Is literature contained within the print book? According to Piper, it was during the 19th century that this idea started to spread with “the emergence of this nexus between the book and literature”. Yet, the growing popularity of devices like Kindles and e-books seem to disprove it. Indeed, digitizing a book amounts to separating literature and print book by transposing literature onto another platform, another space removed from the physical book. According to Piper, it leads us to “reimagine a literary work as residing not in a single book but as part if an interrelated bibliographic network.” Matthew Kirschenbaum in his article entitled “Bookscapes: Modeling Books in Electronic Space” enriches this discussion by explaining that “books on the screen are not books, they are models of books.” What is literature then? For Katherine N. Hayles in “Print Is Flat, Code Is Deep: The Importance of Media-Specific Analysis”, literature is to be met as “the interplay between form and medium.” Following this statement, we may wonder: what does a book do? To answer this question, Kirshenbaum identifies for instance what he calls five affordances of the book: “books are simultaneously sequential and random access”, “books are volumetric objects”, “books are finite”, “books offer a fundamentally comparative space”, and finally “books are writeable”.
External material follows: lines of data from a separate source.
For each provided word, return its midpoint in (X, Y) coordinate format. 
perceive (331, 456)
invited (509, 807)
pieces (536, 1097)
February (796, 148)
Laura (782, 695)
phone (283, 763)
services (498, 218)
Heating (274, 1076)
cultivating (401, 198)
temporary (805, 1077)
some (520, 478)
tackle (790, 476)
As Piper explains about in the 19th century: “Adapting to books… was not something that just happened. It necessitated significant reorganizations of both social and individual identities.” The apparition of a new cultural media affected individual identities. The same can be said today about the development of digital culture. As a result of remediation, literature becomes a social experience, a collective process. It no long constitutes a private, intimate experience, but a public and interconnected one, shared across the WWW.
The same transition – from private to collective – goes for the print book itself. When we read a book online, it seems that the question of possession comes into account. We cannot possess anything online because we, as users, are separated from the object in question. And few people know better than students/lovers of literature that a book constitutes a valuable possession. Yet, considering that possessions sometimes work as a way to complete a person, it seems that when we are online, we are losing that sense of possession, and by extension, that sense of completeness. In this sense, reading a book online may, in a way, amount to losing or at least to dispense with a part of ourselves. Moreover, the remediation from print book to the web implies moving the text from a stable and monolithic structure to one that is ever changing. The digital space thrives on evolution; it guarantees interconnection, universal access, and no virtual limits, which in theory sounds like an ideal accomplishment. Yet, as a fluid form of communication, it also constitutes a space of constant mobility and updating, a tool that escapes control and with which the individual can never keep up and can even potentially lose him/herself.
Could a system based on universal access and inclusion turn out to be alienating? Are books bound to undergo re-edition, re-appropriation, transformation, and maybe eventually, disintegration? It sounds like a dreadful prospect – maybe something to think about…
Hayles, N K. “Print Is Flat, Code Is Deep: the Importance of Media-Specific Analysis.” Music Educators Journal. 90 (2004): 67-90. Print.
Kirschenbaum, Matthew. “Bookscapes: Modeling Books in Electronic Space”. Human-Computer Interaction Lab 25th Annual Symposium. May 29, 2008.
Piper, A. “Dreaming in Books: the Making of the Bibliographic Imagination in the Romantic Age.” Literature & History. 20.2 (2011): 97. Print.